La estabilidad también descansa sobre una economía fría

LCG proyecta para este año un leve superávit de cuenta corriente, apoyado en una buena cosecha y en el crecimiento del superávit energético. Pero ese resultado aparece en una economía en "cuasi-recesión", un dato clave para entender el equilibrio actual.

La baja actividad ayuda a contener las importaciones. Por eso, la estabilidad cambiaria no depende solo de la nueva oferta de dólares, sino también de una demanda limitada por el bajo consumo y la inversión contenida. "Si nuestra economía creciera al 4 o 5% anual, otro sería el panorama de las cuentas de dólares, y otro el tipo de cambio necesario", señaló el informe.

Ese punto marca el límite del alivio. El atraso cambiario actual se cubre con dólares que provienen de sectores de alta competitividad, a diferencia de 2017, cuando el financiamiento descansó en entradas de capitales financieros más volátiles. Pero los sectores menos competitivos y más intensivos en empleo ya empiezan a sentir el golpe.

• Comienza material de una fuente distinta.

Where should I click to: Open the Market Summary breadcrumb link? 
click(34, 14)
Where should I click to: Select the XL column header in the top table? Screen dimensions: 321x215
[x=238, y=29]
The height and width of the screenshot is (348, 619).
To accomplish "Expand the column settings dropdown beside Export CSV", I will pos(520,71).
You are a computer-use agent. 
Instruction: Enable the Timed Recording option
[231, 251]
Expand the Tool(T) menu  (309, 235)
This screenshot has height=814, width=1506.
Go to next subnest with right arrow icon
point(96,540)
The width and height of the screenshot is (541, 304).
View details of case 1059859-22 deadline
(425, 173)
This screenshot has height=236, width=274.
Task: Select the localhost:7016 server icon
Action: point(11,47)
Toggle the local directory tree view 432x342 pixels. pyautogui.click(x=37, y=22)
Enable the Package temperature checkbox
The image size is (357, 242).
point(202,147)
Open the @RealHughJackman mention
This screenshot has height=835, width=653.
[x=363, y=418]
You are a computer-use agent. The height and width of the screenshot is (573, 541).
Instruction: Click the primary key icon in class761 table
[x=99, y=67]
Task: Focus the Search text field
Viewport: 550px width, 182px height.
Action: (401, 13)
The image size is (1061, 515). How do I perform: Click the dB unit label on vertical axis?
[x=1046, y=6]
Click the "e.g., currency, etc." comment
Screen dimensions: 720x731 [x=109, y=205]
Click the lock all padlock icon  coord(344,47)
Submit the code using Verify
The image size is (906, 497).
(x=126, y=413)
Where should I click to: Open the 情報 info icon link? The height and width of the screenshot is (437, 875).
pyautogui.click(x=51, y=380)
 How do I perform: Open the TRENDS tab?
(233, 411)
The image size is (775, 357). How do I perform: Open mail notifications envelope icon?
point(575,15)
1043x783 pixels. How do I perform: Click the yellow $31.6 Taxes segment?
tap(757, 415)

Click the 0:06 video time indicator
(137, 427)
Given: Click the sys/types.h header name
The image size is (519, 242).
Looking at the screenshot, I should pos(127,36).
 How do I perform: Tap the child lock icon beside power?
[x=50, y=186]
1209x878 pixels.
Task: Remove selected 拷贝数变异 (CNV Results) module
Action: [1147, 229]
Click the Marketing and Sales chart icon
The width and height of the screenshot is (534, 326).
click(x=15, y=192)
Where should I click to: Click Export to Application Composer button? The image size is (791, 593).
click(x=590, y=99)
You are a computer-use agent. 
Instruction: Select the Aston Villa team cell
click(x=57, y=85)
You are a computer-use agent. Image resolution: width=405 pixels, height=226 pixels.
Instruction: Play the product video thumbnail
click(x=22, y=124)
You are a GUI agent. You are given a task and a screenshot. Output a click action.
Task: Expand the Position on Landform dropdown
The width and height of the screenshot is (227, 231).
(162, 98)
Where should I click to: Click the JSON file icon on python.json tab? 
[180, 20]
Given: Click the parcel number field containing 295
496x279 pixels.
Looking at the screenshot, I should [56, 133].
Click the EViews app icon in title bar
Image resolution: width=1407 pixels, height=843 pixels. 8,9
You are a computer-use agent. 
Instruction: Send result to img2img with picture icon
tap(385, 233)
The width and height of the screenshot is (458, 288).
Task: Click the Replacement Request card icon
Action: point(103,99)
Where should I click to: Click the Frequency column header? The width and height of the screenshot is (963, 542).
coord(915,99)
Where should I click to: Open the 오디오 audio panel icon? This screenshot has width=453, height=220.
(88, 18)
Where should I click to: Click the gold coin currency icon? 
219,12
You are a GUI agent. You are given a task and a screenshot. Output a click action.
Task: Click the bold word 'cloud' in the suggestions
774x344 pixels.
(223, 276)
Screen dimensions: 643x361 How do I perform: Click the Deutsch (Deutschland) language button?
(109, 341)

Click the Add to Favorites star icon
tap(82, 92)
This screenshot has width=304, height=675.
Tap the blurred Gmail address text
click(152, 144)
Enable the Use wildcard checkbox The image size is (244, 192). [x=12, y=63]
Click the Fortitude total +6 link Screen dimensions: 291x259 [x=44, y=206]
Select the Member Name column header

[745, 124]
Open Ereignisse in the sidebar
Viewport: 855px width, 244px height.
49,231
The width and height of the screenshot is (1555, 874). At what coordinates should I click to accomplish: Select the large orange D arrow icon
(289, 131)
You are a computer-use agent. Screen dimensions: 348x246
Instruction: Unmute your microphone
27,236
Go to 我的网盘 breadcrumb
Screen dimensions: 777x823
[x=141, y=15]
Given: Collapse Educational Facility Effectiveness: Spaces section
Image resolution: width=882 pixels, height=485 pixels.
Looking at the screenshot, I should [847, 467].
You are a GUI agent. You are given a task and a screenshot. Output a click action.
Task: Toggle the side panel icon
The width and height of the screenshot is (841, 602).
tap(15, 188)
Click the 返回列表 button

LCG advierte que ese deterioro puede derivar en tensiones sociales y políticas. Y agrega otro factor de fragilidad: ante cambios repentinos en las expectativas de los inversores, sobre todo con elecciones el año próximo, no pueden descartarse tensiones financieras y corridas, aun con un leve superávit de cuenta corriente.

Reservas negativas y pagos de deuda

El problema no se limita al flujo de dólares. También pesa el punto de partida de las reservas. Según LCG, con reservas netas negativas o nulas, un leve superávit de cuenta corriente resulta insuficiente para reducir la fragilidad externa de la economía.

La consultora plantea que la Argentina necesita un superávit más alto para cumplir con su restricción intertemporal: generar, en el tiempo, los dólares necesarios para afrontar pagos de deuda y sostener la solvencia externa. Esa exigencia cobra más peso si el carry trade y los ingresos de capitales financieros pierden fuerza.

Desde esa mirada, LCG considera que el país debería apuntar a un superávit de cuenta corriente superior a 1% del PBI. Para alcanzar ese objetivo, el informe señala que un tipo de cambio más alto encarecería importaciones, favorecería exportaciones de bienes y podría reducir el déficit por turismo.